The reconstruction test kept the MLPs intact and ablated attention. This does the complement: with all attention intact, mean-ablate the MLP substrate and measure the induction-NLL damage (induction-NLL on repeated-random sequences), isolating the early detokenizer MLP0. Larger ΔNLL = induction leans more on that substrate.

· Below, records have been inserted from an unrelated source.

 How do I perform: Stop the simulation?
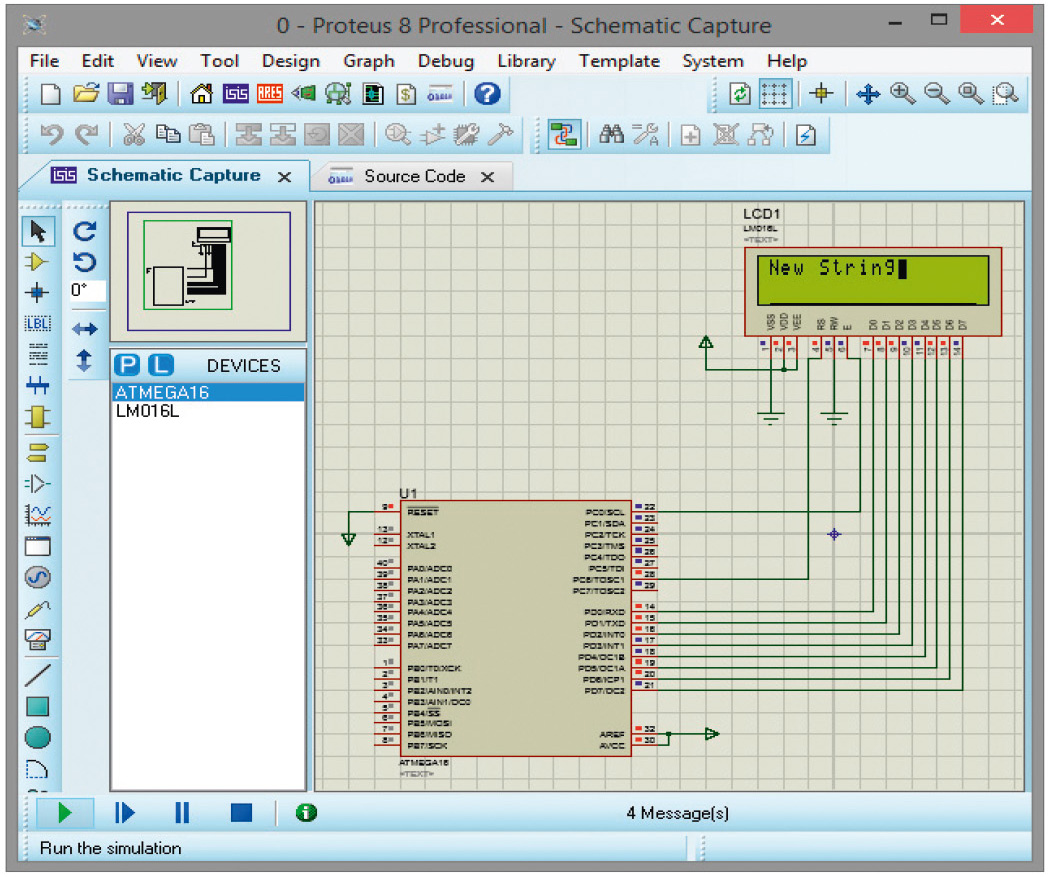tap(241, 812)
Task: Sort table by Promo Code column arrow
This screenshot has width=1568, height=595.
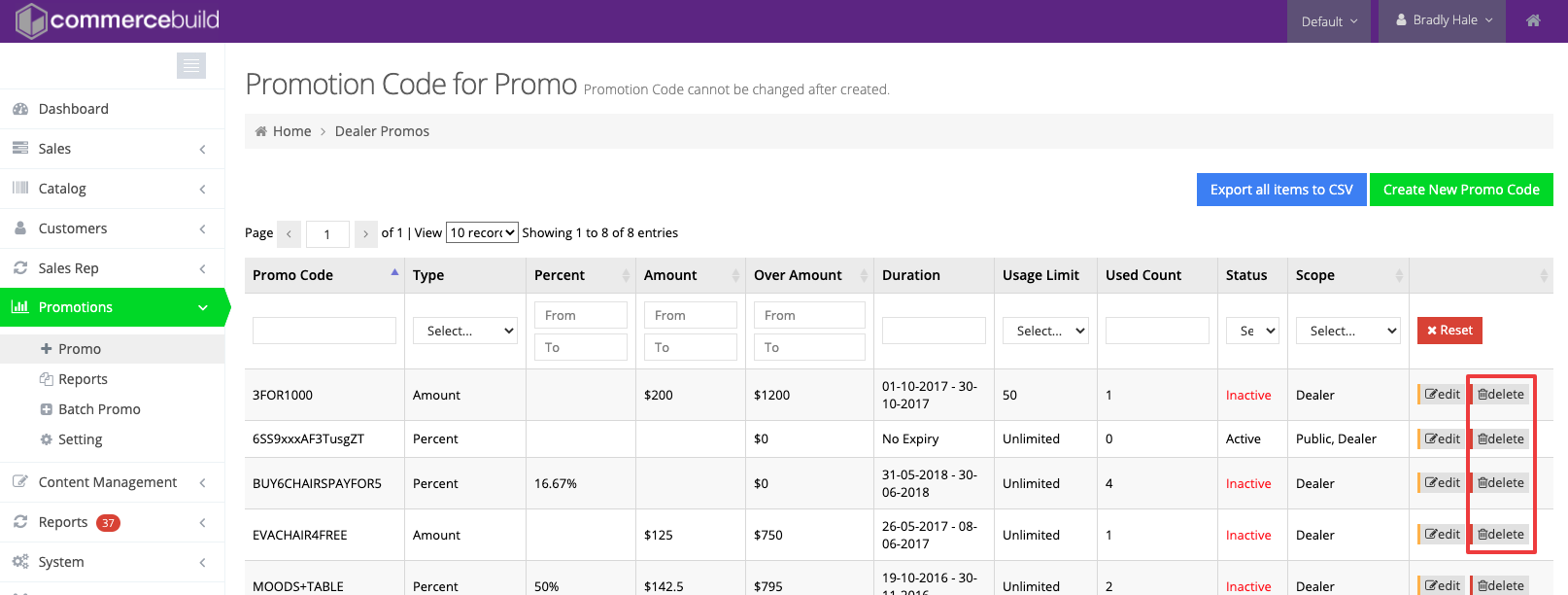Action: pos(394,273)
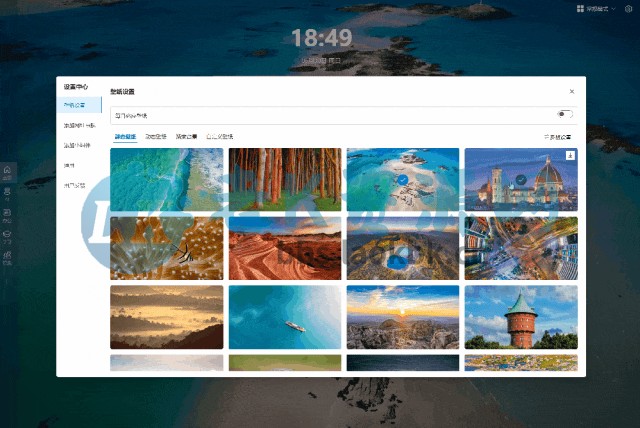Open the home icon in left dock
The width and height of the screenshot is (640, 428).
(7, 172)
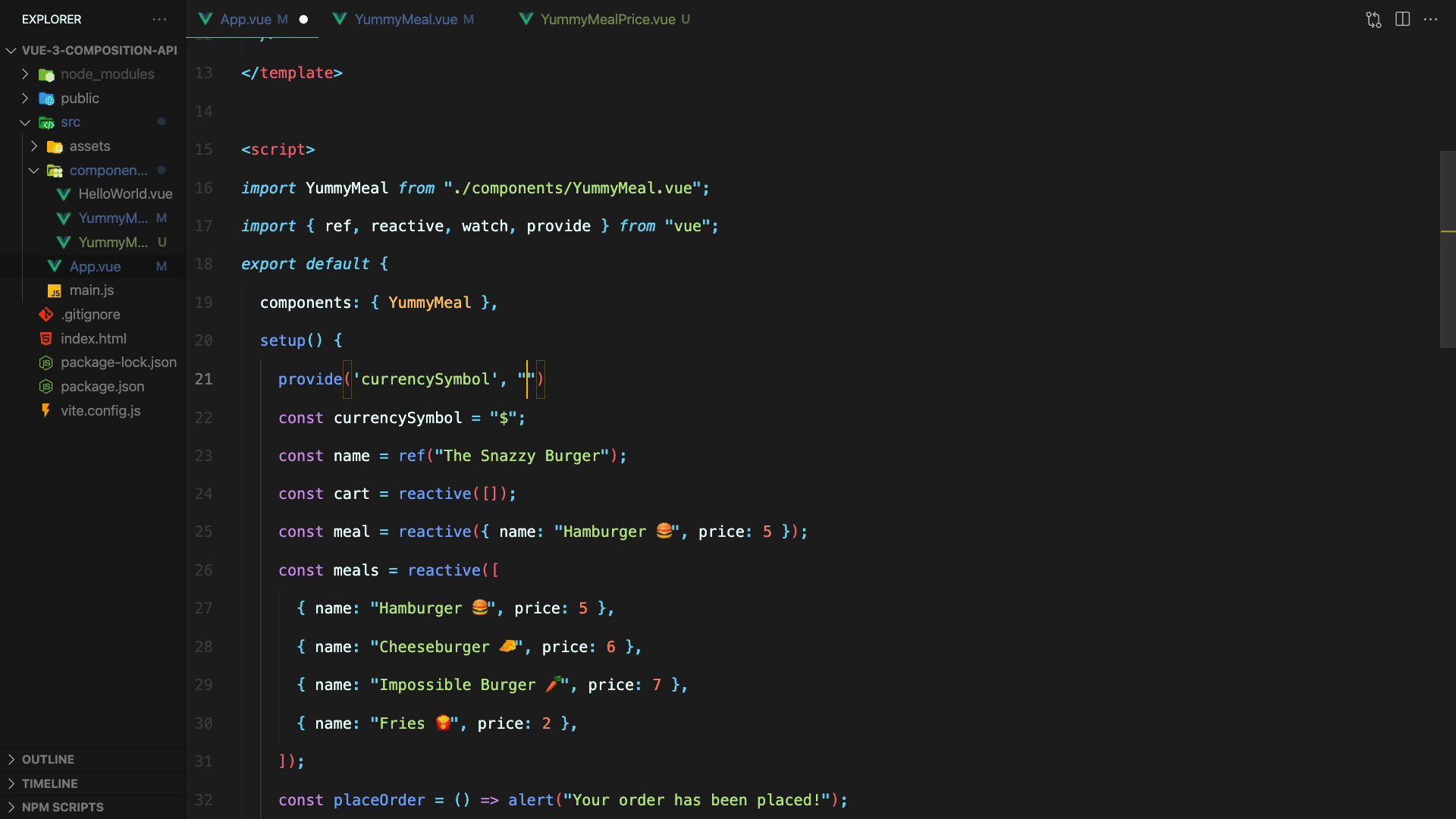The height and width of the screenshot is (819, 1456).
Task: Click the vite.config.js lightning icon
Action: pos(46,411)
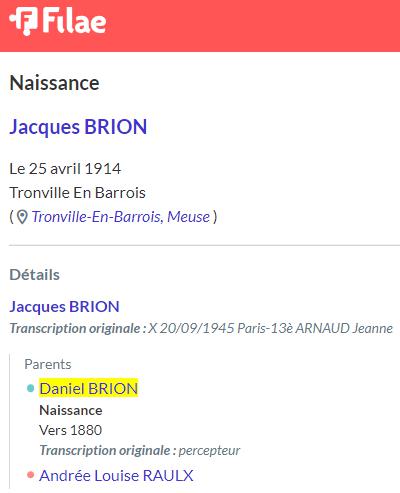The width and height of the screenshot is (400, 493).
Task: Click the date Le 25 avril 1914
Action: tap(65, 169)
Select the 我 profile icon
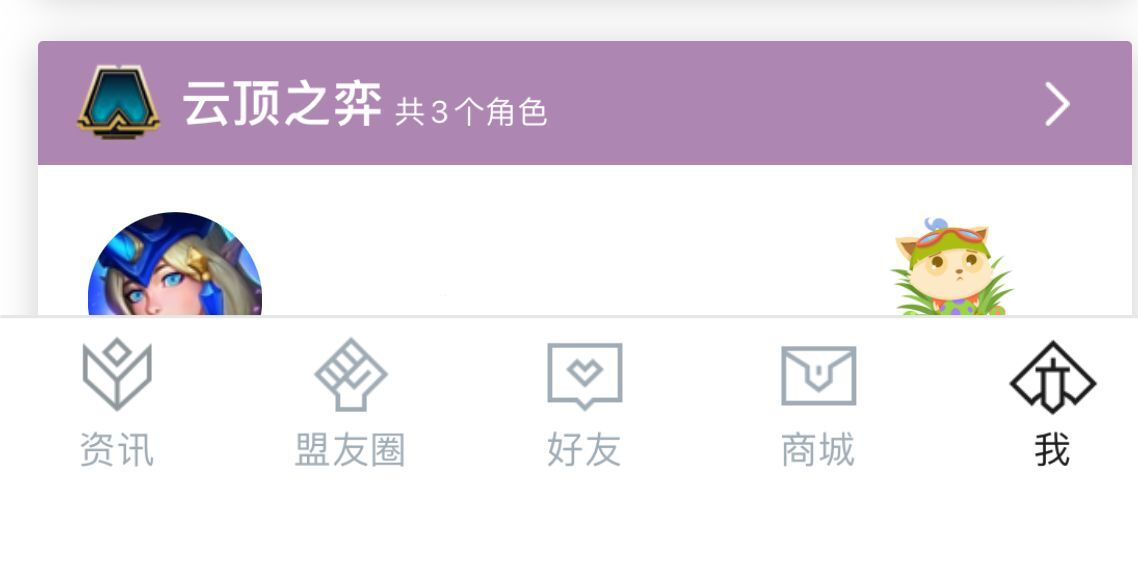The width and height of the screenshot is (1138, 574). click(1052, 377)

model base induction-NLL Δ all-attention Δ all-MLPs Δ MLP0 only Δ MLPs except MLP0
gpt2 0.63 +10.18 +9.64 +9.09 +8.90
gpt2-medium 0.54 +10.26 +9.63 +17.35 +9.63
gpt2-large 0.50 +9.91 +14.49 +11.45 +12.06
gemma-2-2b 4.54 +15.12 +17.58 +4.01 +16.02
Llama-3.2-1B 0.74 +14.79 +15.20 +12.55 +15.16
Qwen2.5-1.5B 0.36 +16.67 +15.82 +8.02 +15.54

Findings. (1) Induction depends roughly equally on attention and the MLP substrate in every model (Δ all-attention ≈ Δ all-MLPs) — it is *not* an attention-only circuit; ablating either substrate roughly equally destroys it. (2) In GPT-2-small, MLP0 alone carries nearly the entire MLP dependence (Δ MLP0 +9.1 ≈ Δ all-MLPs +9.6) — the detokenizer is *the* critical MLP for induction. (3) Gemma is the outlier: its induction barely needs MLP0 (Δ +4.0, vs +16.0 for the rest) — consistent with Gemma’s MLP0 being a clean standalone extended-embedding (η² 0.91) that the induction computation doesn’t lean on; later MLPs carry it. (4) Interaction effects recur — gpt2-medium’s Δ MLP0 (+17.4) *exceeds* Δ all-MLPs (+9.6): ablating one MLP hurts more than ablating all (the later MLPs partly compensate), the same non-monotonic theme as the redundancy curves.

Δ = induction-NLL increase when that part is mean-ablated (bigger = more load-bearing for induction). Provisional, single corpus. Data: induction_substrate_summary.json. Regenerate: induction_substrate.py.